Using the latest technologies, the project has helped made the water supply and delivery system more efficient while monitoring water quality in real time, to the benefit of the most vulnerable families.
Under the project, UNICEF and WSSP are also working to strengthen the Community Liaison Cell (CLC) to improve communities’ knowledge and practice of good hygiene and safe water handling. It has helped create public demand for services and generate revenue for them.
“The WSSP project has not only resolved the water supply and quality issues which we faced, but it has made our streets cleaner,” Anam’s father Yousaf Iqbal tells.

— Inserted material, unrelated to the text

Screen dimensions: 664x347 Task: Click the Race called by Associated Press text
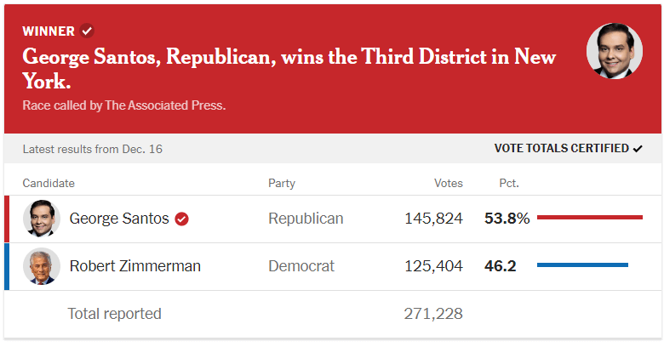124,106
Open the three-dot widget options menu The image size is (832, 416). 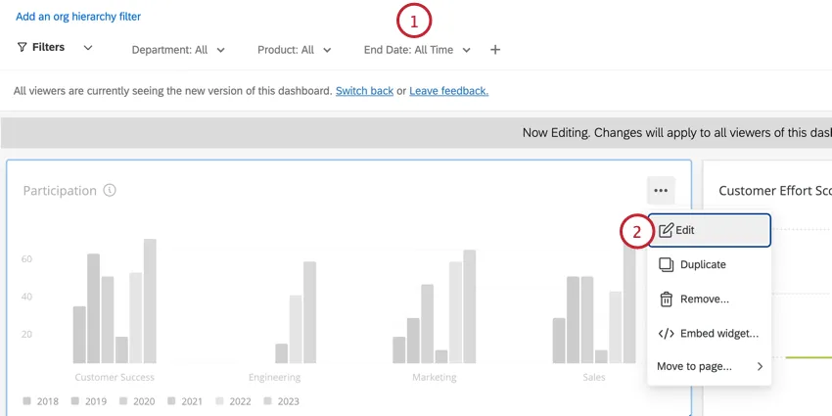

“People used to throw garbage outside their houses, which clogged the open drainage and stunk. It also caused our children, who usually play on the street, to fall sick quite often. Now the WSSP cleaning staff ensures that the drains are never blocked. We have sufficient water supply, and the quality has improved. Last but not least, all the residents have become aware of the need to keep their surroundings clean.”
In Peshawar, around 160,000 people are now benefitting from improved WASH services which also cover 13 educational institutions and four health facilities. Overall, the Japan funded, UNICEF-supported project is benefitting nearly 375,000 people in KP and Balochistan realize their right to safe drinking water and adequate sanitation.